What you will do: Locate every line in the listing below that contains the word "height", and copy each of those lines in full.

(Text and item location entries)
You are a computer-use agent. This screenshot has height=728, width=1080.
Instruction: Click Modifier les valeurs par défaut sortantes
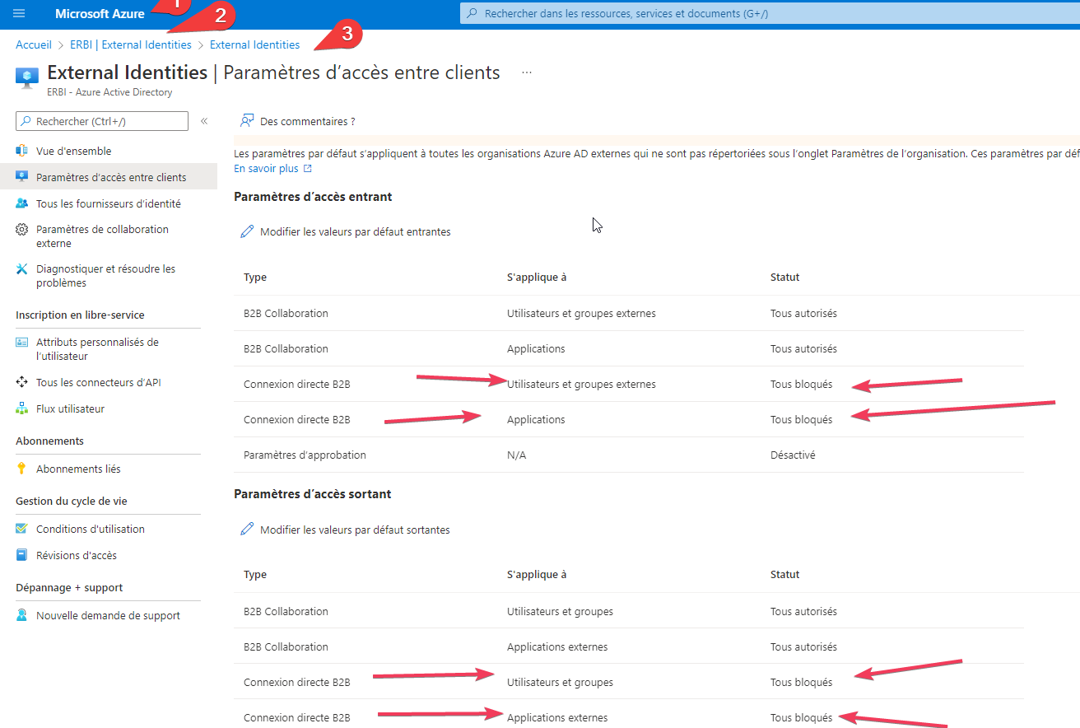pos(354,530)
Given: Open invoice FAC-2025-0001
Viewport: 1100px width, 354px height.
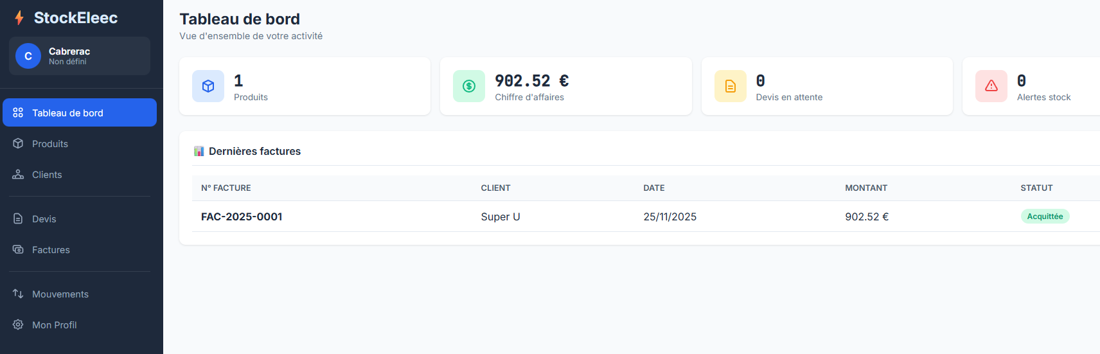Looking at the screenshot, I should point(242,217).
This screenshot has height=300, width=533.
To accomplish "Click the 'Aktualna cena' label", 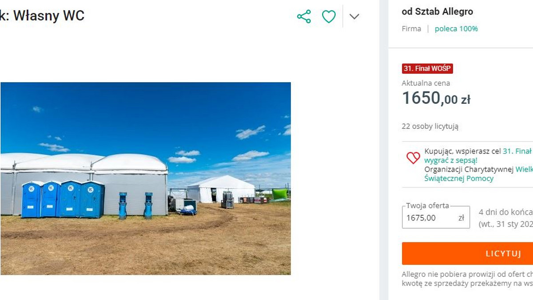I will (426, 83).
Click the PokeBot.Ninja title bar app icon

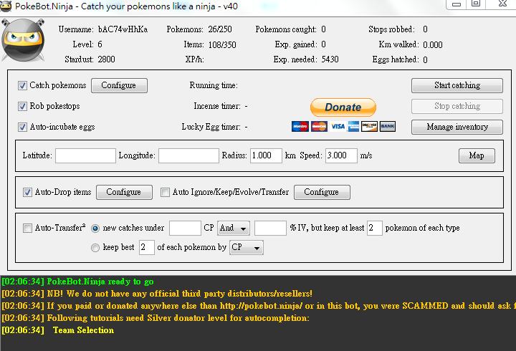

Result:
You are a computer-use agent. This screenshot has height=728, width=1080.
Viewport: 1100px width, 354px height.
This screenshot has height=300, width=533.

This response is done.